Data extract:
** BEGIN **

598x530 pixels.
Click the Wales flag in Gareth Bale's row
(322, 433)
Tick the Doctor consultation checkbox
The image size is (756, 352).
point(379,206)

** END **

Objective: Recast every line of the data above as a numbered list, omitting any blank lines.

Solution to this problem:
1. 598x530 pixels.
2. Click the Wales flag in Gareth Bale's row
3. (322, 433)
4. Tick the Doctor consultation checkbox
5. The image size is (756, 352).
6. point(379,206)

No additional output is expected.